Another reason to love the rain! A boon to the humble but extremely useful worm. There was I must admit, a rather depressing news article yesterday about what the weather has been doing to local wildlife. It's not been good news for fledgling birds or baby bats or butterflies and bees at all alas. BUT worms are amongst the weather winners, as well as- hurray!- the slugs and snails (including the new encroaching Spanish Super Slug able to lay 4 times as many eggs as the weedy indigenous English sort apparently).

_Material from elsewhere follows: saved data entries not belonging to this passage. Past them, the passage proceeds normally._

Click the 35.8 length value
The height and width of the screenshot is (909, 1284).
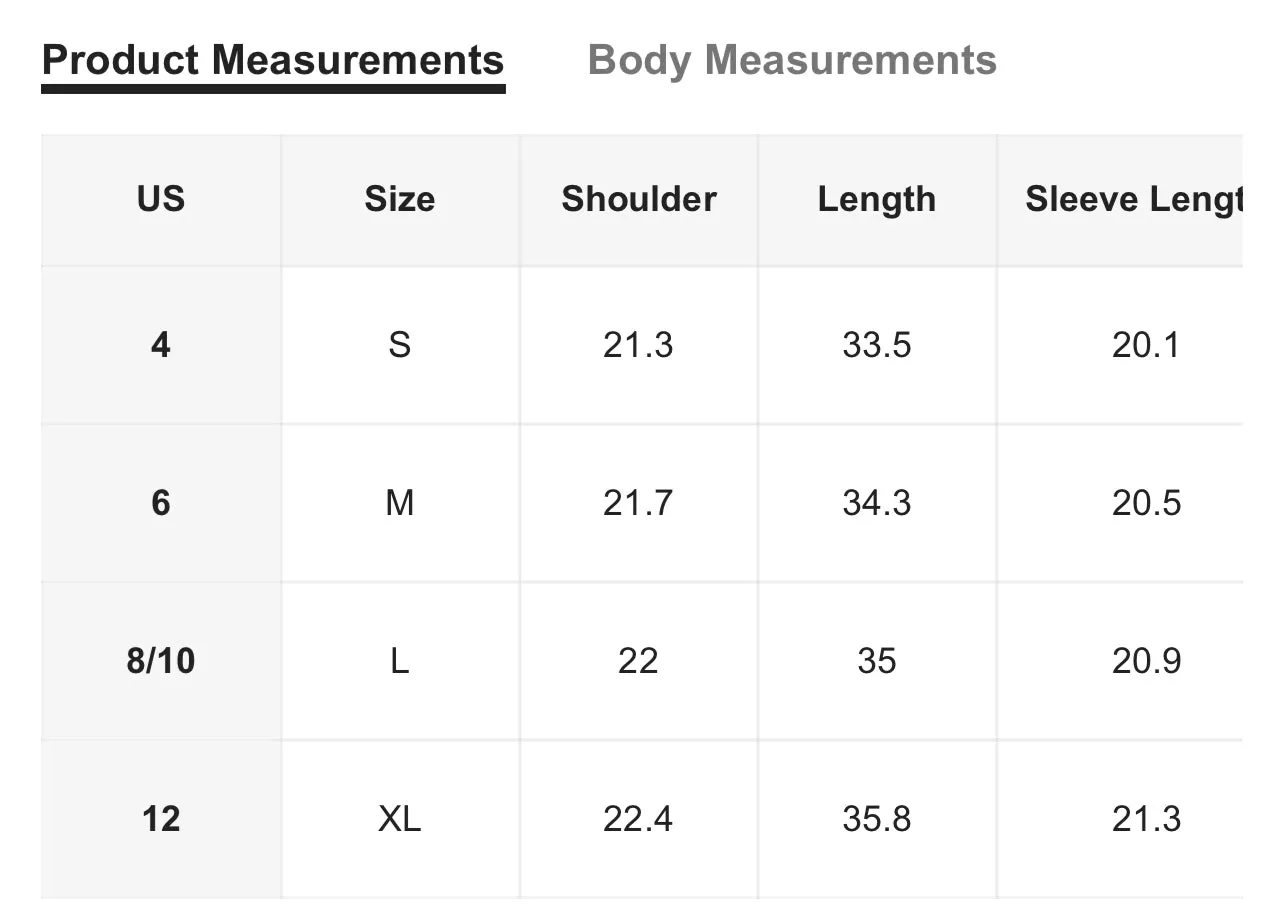pos(877,819)
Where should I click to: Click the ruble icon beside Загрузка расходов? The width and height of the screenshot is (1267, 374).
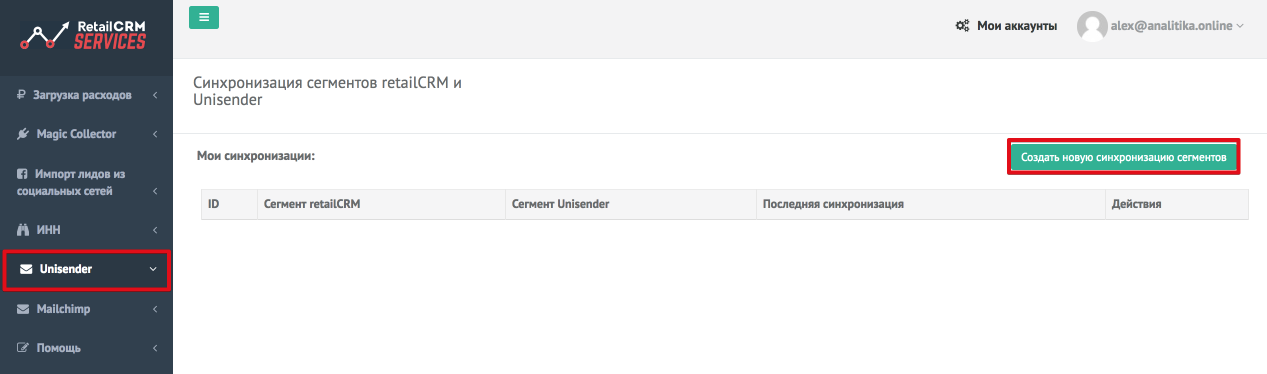[22, 96]
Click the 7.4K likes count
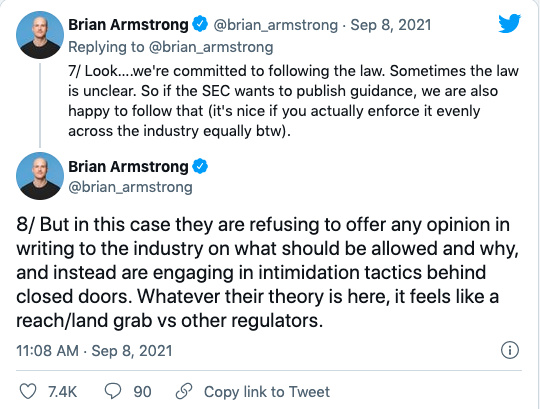 point(62,392)
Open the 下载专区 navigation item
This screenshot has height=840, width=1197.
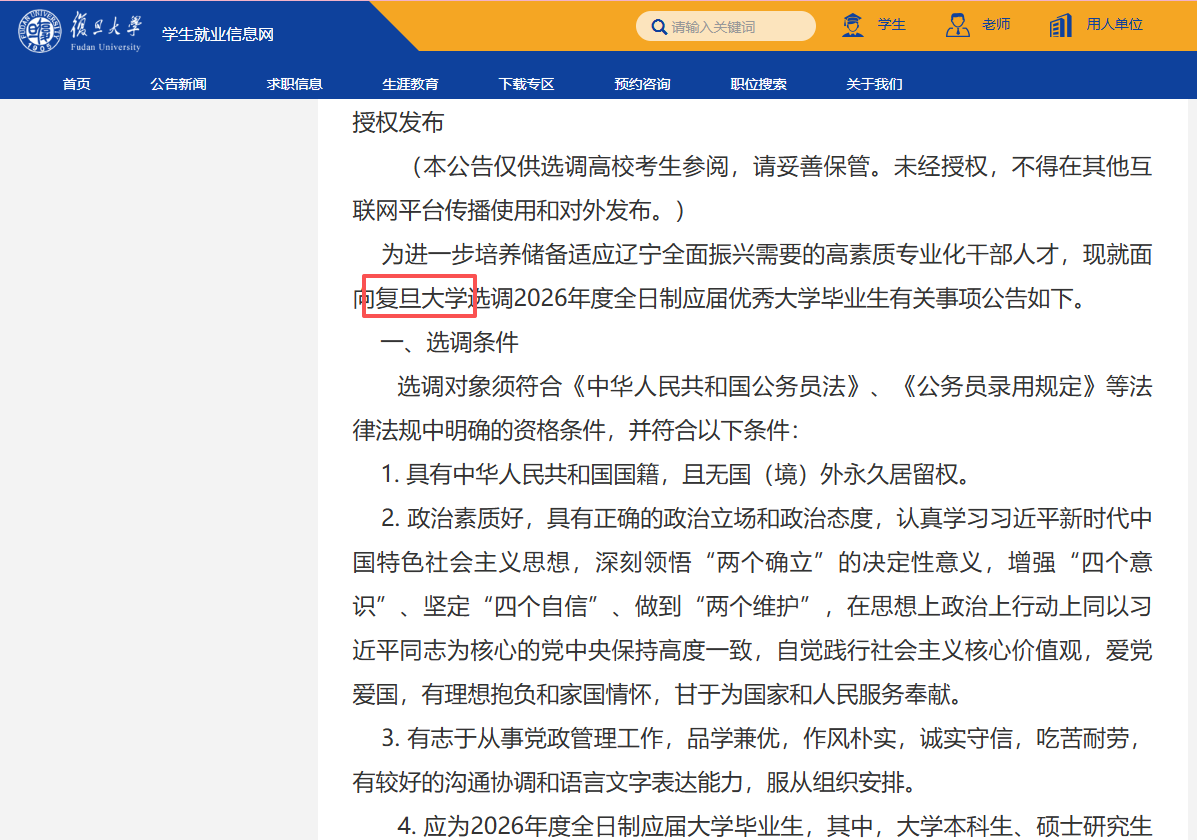(x=526, y=84)
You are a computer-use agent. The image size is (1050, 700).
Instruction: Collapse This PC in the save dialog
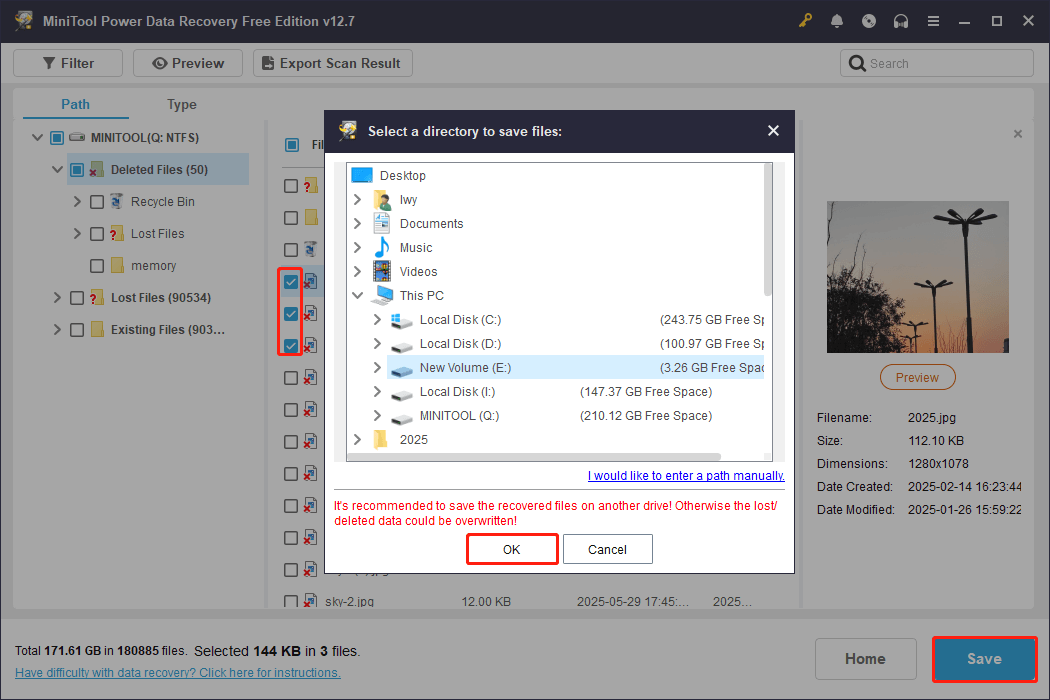point(357,295)
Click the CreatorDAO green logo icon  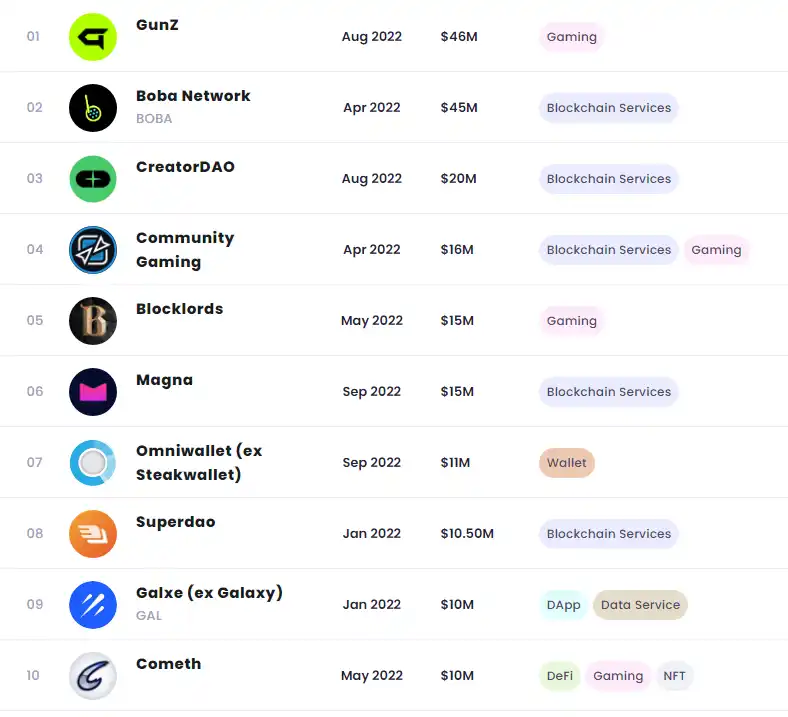click(x=93, y=179)
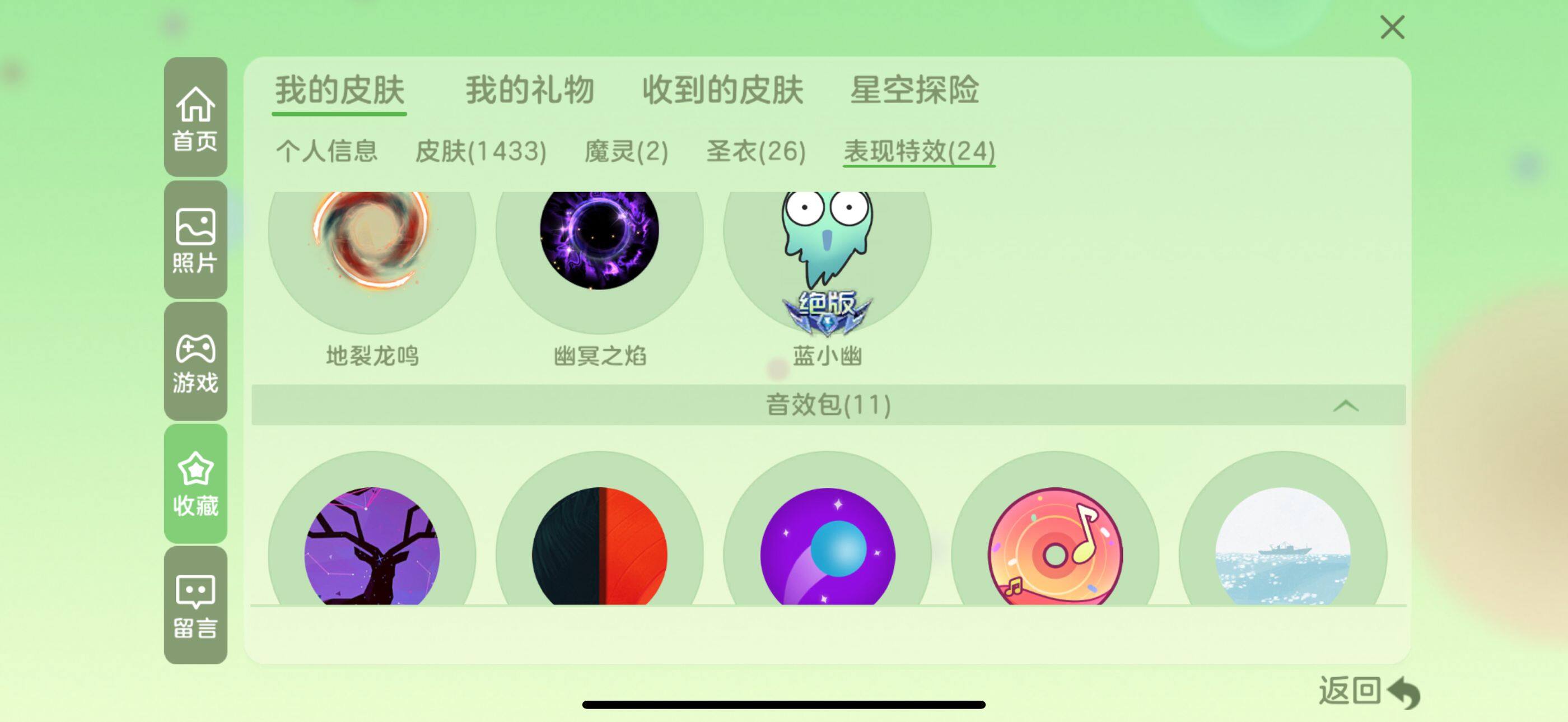Open the 游戏 game controller sidebar icon
The width and height of the screenshot is (1568, 722).
(195, 362)
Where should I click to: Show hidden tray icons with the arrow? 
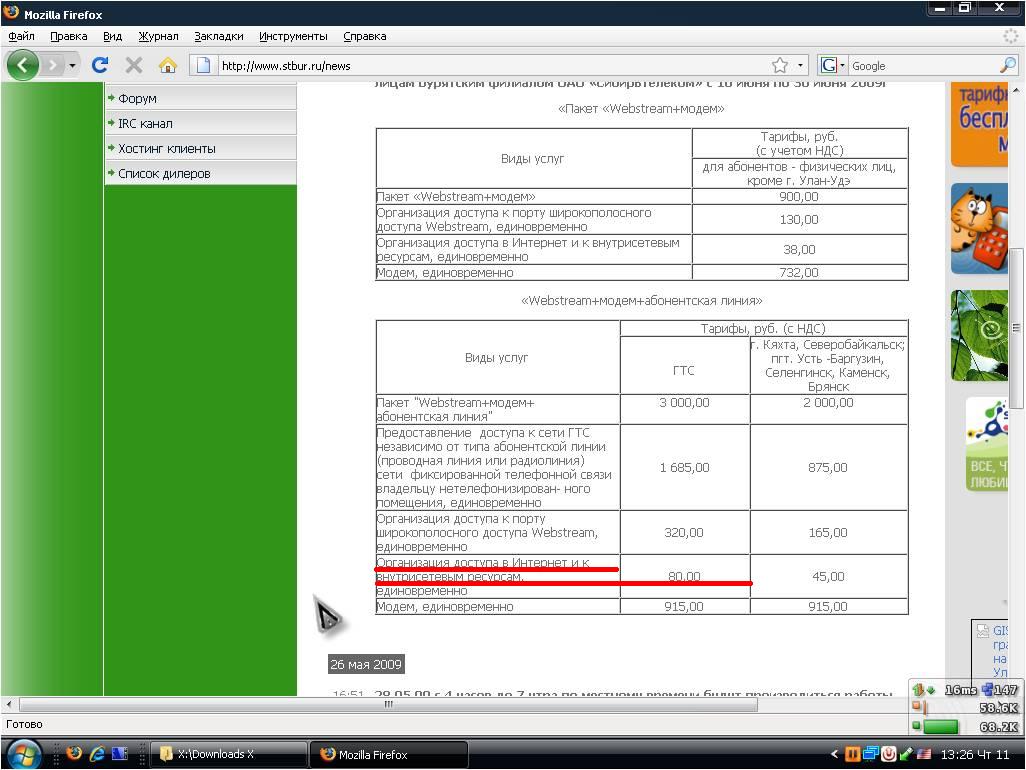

Shouting hurray for slugs is pushing me to the max but I'm trying: The walk to school has been enlivened by playing dodge the moving gastropod and examining the innards of exploded ones that others didn't dodge. A friend counted 50 slugs on the go on her own 750 metre journey. Impressive. Plus I get the always delightful company of Bill for longer as he now refuses to take his separate short cut through a tunnel where slugs gather in great huddles on the wall 'in case they get me'.

I confess I used to feel the same way about worms. Which just might have something to do with the lasting psychological scars inflicted by my big brothers who used to build worm traps and lure me to fall into them. Meanies. But I am stronger now and it I like to think that reading 'How to Eat Fried Worms' by Thomas Rockwell some time in the early 80s in Cambridge Central Library formed part of my personal Recovery Programme.

The book is an American classic of course; prescribed reading in some 'middle' schools and banned in (worm hugging presumably) others or so I hear. First published in 1973 it's the story of 10 year old Billy's quest to eat 15 worms in 15 days to win a bet. Each worm gets its own chapter billing and its own different despatch; whether within a fried cheese sandwich, smothered in ketchup or peanut butter or just downed straight from the soil, oyster-style. This is a great read for fans of condiments.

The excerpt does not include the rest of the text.